A number of the changes appear to be sentence structure or language preference modifications. In any event, such terms had been implicitly resolved by the April 10 and April 14 correspondence.
Certain allegedly essential provisions, such as, those dealing with termination and indemnity, were rejected in their entirety by Schlegel. Again, Parker did not re-include those sections in its second draft, but accepted Schlegel's deletion.
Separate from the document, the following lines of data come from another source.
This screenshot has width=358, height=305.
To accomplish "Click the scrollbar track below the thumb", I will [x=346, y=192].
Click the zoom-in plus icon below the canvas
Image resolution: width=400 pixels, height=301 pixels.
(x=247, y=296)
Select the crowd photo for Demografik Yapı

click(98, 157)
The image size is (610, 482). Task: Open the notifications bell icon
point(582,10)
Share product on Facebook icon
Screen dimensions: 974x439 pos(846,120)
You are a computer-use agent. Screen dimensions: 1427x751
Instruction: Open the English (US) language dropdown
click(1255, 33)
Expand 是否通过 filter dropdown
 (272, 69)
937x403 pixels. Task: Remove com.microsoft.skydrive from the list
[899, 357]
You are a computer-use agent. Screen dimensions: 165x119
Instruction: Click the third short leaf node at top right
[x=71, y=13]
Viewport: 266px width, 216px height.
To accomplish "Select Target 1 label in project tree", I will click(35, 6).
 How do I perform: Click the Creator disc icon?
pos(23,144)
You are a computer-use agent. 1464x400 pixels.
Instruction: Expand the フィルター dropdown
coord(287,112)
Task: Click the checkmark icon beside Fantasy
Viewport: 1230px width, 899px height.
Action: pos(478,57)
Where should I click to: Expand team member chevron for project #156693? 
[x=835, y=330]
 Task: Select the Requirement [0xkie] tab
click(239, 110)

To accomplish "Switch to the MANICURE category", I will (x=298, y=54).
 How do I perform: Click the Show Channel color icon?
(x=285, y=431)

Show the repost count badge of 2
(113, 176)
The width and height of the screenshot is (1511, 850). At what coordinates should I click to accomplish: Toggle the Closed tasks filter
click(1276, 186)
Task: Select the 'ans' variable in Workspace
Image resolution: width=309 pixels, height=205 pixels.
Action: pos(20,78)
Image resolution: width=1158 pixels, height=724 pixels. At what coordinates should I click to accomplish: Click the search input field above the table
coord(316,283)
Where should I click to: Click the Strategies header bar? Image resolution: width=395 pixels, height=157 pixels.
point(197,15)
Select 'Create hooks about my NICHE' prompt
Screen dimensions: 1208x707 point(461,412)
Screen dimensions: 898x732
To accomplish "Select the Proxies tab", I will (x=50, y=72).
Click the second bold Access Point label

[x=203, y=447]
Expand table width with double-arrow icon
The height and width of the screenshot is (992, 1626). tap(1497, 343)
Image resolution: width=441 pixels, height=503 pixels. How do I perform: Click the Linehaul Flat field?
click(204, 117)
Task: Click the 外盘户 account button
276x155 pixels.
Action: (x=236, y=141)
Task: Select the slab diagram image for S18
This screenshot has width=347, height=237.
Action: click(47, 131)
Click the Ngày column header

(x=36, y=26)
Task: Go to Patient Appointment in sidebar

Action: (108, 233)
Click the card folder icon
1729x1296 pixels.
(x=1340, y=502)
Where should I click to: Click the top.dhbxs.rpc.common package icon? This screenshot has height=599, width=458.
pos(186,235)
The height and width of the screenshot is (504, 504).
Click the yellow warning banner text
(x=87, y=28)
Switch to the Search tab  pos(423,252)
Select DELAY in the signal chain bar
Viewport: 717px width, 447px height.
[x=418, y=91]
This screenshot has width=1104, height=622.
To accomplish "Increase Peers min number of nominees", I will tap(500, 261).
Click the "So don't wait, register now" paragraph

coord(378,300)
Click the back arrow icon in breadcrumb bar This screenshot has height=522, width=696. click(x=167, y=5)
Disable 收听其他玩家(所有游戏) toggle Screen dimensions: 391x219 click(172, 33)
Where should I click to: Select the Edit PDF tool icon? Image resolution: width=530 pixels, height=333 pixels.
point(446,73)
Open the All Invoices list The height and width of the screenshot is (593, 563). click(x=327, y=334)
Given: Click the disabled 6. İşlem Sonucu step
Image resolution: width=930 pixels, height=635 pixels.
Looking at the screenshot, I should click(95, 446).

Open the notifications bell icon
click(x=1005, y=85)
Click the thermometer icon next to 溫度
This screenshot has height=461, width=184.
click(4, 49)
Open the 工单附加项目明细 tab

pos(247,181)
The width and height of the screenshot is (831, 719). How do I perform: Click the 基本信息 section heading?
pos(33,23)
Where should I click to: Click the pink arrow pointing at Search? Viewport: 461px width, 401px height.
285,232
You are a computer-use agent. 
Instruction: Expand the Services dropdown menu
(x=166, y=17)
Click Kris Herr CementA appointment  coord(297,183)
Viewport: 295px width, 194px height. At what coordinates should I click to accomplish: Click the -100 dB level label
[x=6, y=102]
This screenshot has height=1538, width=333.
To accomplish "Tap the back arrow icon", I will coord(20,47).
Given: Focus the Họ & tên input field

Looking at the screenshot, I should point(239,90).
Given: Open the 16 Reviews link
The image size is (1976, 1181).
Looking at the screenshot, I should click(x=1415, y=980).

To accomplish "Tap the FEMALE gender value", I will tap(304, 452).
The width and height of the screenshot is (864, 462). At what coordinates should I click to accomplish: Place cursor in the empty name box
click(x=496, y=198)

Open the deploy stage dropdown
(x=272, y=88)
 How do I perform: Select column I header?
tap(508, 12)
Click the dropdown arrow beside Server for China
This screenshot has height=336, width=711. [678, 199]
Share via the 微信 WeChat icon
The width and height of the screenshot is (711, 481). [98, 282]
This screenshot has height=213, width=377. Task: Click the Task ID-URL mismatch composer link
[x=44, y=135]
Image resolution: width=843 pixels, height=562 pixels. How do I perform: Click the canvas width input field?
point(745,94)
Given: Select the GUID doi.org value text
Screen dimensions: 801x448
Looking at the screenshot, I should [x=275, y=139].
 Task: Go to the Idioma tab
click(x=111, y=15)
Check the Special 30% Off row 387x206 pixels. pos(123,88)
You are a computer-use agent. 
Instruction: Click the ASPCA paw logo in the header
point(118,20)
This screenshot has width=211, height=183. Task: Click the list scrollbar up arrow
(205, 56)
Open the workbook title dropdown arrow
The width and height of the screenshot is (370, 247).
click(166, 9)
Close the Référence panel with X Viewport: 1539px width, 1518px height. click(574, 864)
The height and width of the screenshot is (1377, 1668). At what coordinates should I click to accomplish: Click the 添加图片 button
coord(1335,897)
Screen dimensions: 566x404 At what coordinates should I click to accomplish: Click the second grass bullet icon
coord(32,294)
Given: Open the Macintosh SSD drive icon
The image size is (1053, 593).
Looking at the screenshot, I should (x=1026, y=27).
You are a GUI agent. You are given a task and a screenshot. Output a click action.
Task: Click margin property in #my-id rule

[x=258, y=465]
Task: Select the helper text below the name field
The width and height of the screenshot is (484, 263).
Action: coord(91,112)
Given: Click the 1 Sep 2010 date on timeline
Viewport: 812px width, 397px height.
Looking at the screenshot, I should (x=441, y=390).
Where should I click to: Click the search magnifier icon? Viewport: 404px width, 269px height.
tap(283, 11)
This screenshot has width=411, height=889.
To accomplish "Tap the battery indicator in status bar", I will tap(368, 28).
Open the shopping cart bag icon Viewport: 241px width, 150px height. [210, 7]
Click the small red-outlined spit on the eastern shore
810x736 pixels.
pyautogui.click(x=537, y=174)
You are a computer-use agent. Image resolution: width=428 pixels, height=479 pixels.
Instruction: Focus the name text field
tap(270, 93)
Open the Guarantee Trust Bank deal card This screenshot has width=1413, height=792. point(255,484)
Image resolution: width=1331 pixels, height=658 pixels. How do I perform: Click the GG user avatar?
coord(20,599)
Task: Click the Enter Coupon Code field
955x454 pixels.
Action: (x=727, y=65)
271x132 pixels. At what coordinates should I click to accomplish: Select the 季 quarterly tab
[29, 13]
Thus, Parker's conduct during the drafting process demonstrates that terms it now claims to be necessary for an agreement obviously were not. Moreover, it shows that parties had reached a meeting of the minds to the essential provisions. In the end, Parker only attempted to limit scope of the license by restricting the Schlegel products that were licensed, which effected future-marketed products, despite the unconditional language of the April 10 letter. Parker has not shown that its accepted offer was indefinite or incomplete. Although details are absent from the April 10 letter that may have required further negotiation, the essential terms of the agreement are clear and show an objective meeting of the minds as to those terms. Schlegel is entitled to enforcement of those terms. Therefore, for the reasons contained herein,
IT IS ORDERED and ADJUDGED that Schlegel's motion to enforce the settlement agreement (D.I. 37) is GRANTED.